Lá dentro, à direita vês homens cansados, à esquerda homens baixos e duas pessoas de óculos de massa escura com um livro nas mãos. Ao centro um ecrã onde surgem os números dos pedidos. A cozinhar/ prontos a levantar. Um chão de mosaico branco reverbera o som metalizado que vem das colunas por onde também saem uns tímidos acordes de jazz de elevador. Daí a segundos, vais chupar os dedos com os restos de pedaços de cancro frito servidos a partir de dois euros, mega poupança, embrulhados em gorduras que preferes ignorar, respeitando escrupulosamente as melhores práticas e todas as normas internacionais, intergeracionais dos mais reputados institutos de segurança e de higiene alimentar.

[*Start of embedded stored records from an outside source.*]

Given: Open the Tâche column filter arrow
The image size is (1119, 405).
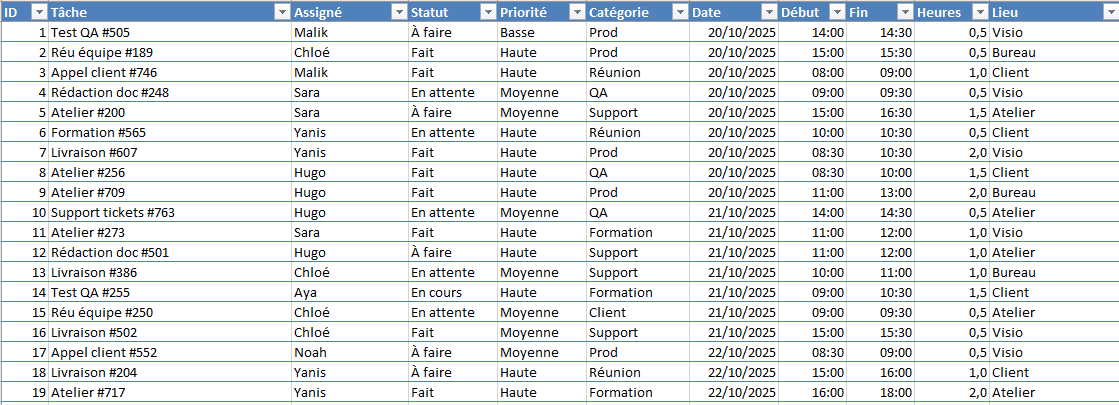Looking at the screenshot, I should pos(281,12).
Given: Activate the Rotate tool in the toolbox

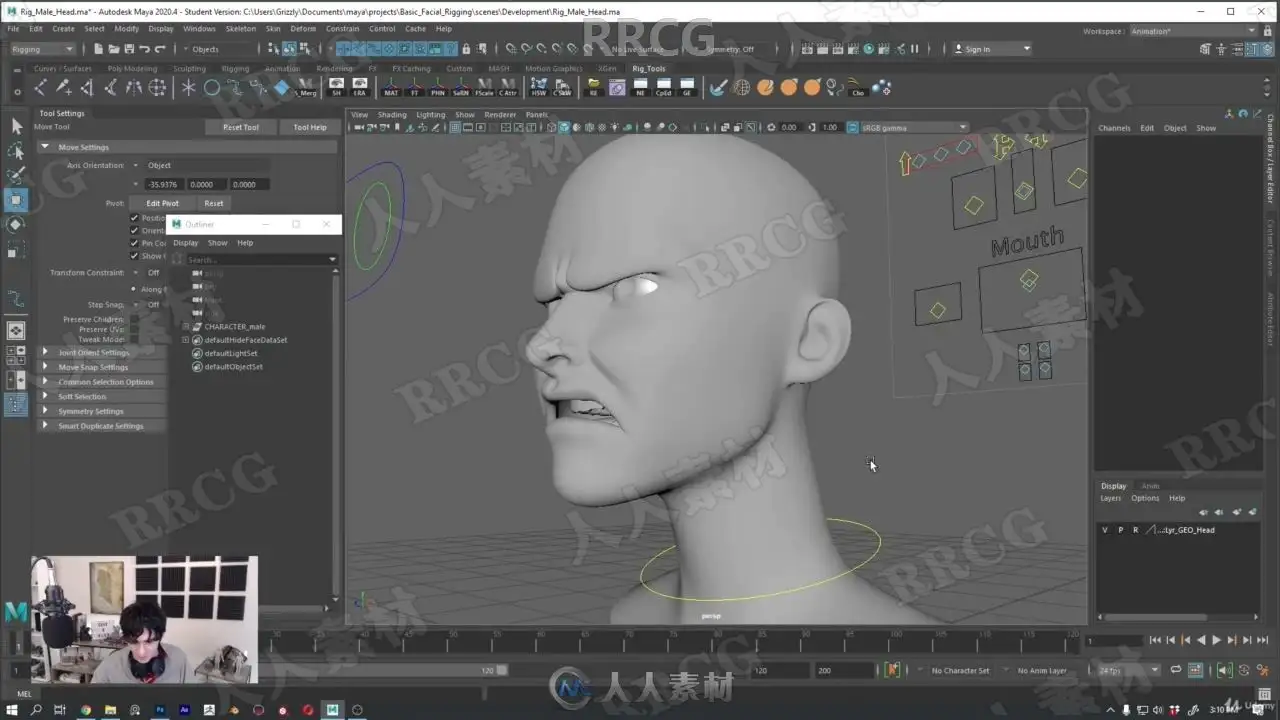Looking at the screenshot, I should click(x=16, y=224).

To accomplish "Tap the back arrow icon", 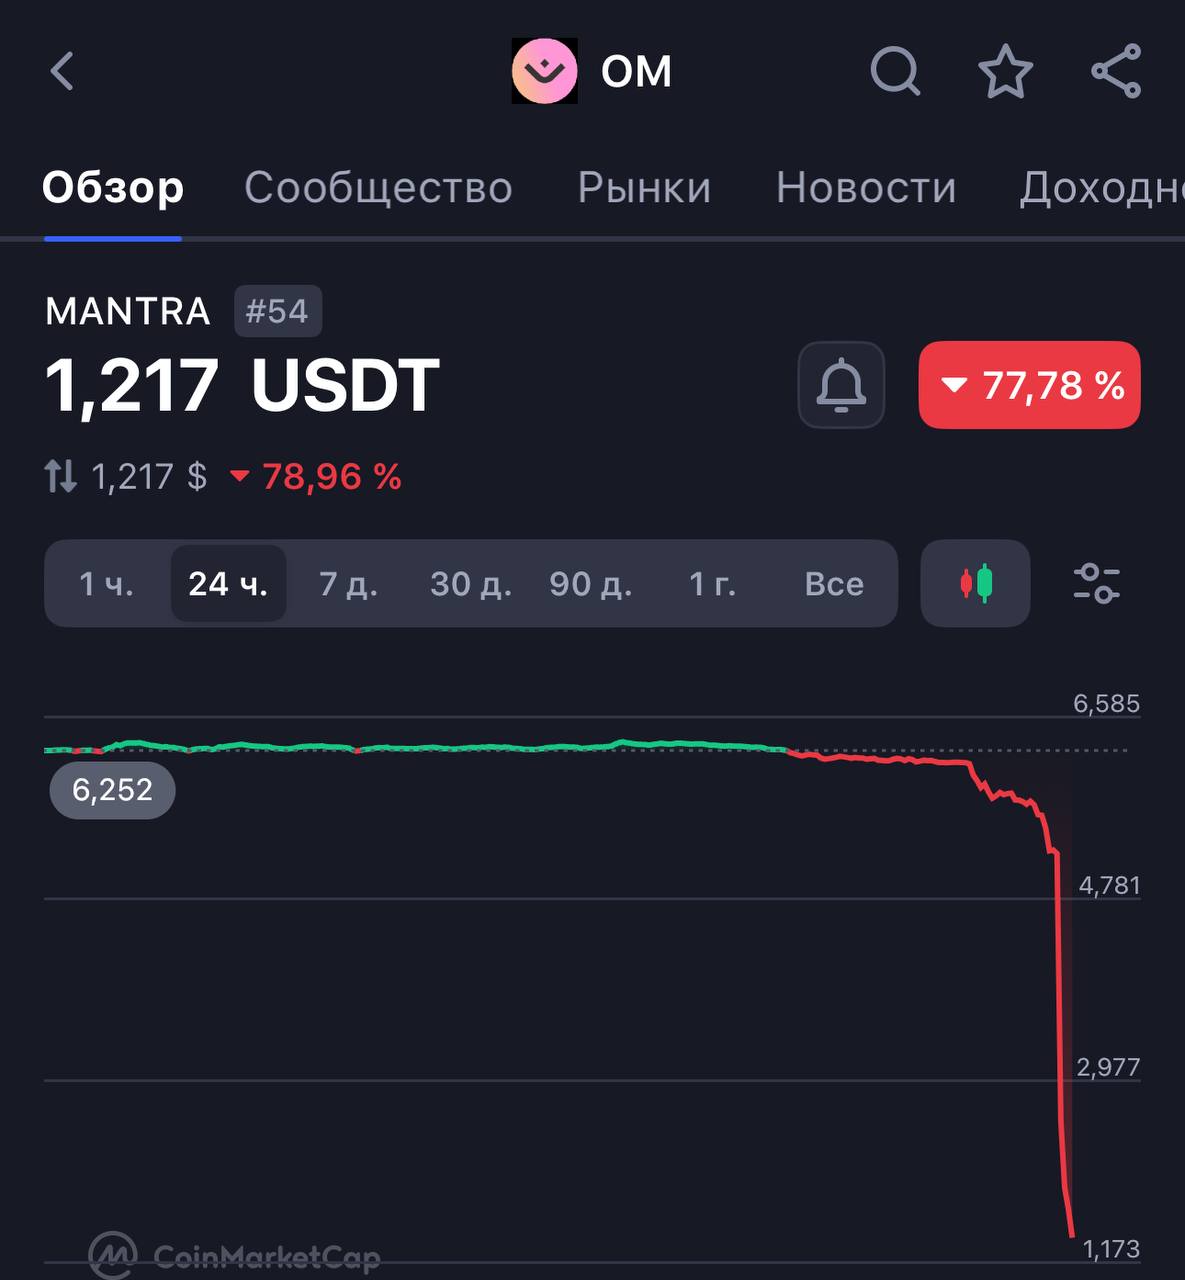I will 62,71.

O silêncio divide-vos. A noite de Paris é violenta, canta o nevoeiro lá fora que se abate pela cidade. O espaço é frio, cheira a abandono, e a voz monocórdica a anunciar os números de cada pedido pronto, separa-vos ainda mais. Um dos homens a teu lado parece falar para ninguém, mas o auricular bluetooth esclarece: não é um louco. No nosso século não o devemos considerar assim. Hoje, um auricular e a voz de outra pessoa exigem outro diagnóstico. Longe da nossa realidade, noutro século, talvez um livro e a voz do narrador tivessem o mesmo poder. 

Sentes-te inapto para apanhar o comboio da velocidade actual. A tua vida inteira perdido noutro tempo, noutras questões, os autores e os livros errados. És mais um incompetente na arte de prever o que de bom e mau estará por vir. Não querias estar ali, sem sequer ter tempo para preparar uma refeição, mas sobrevives. Neste momento, amarrado ao presente, dói-te o estômago e não é fome, mas aquilo que presencias. Podes comprovar qual a carne mais barata do mercado.

Vês um homem flébil, um molho de ossos boiando dentro das próprias roupas coloridas, entrar no “restaurante”. Achas que só tu te apercebes daquela presença encurvada, tolhida, envergonhada de uma vida descumprida até aí. O homem demasiado magro, demasiado barba esfarelada também te ignora, enquanto se aproxima do ouvido de outro homem que considera um frére. Um velho que também já quis ter outra cor, que também já quis ser outra pele, que também escutara o conselho europeu para voltar a uma terra onde afinal nunca tinha pisado. Mon frére, começa. Percebes que apesar das semelhanças no percurso eles não se conhecem. E não se encontram. O velho pede-lhe para repetir o que dissera. Agora em alto e bom francês, N´est pas possible. Parlez vous! Vês o homem em modo poupança de esforços, usando palavras anãs, que não chegam sequer aos teus ouvidos, nem aos do velho. O homem flébil sustém-se apoiado na força das memórias de um violão, do milho, do calor distante e tenta por fim indicar-lhe o evidente. 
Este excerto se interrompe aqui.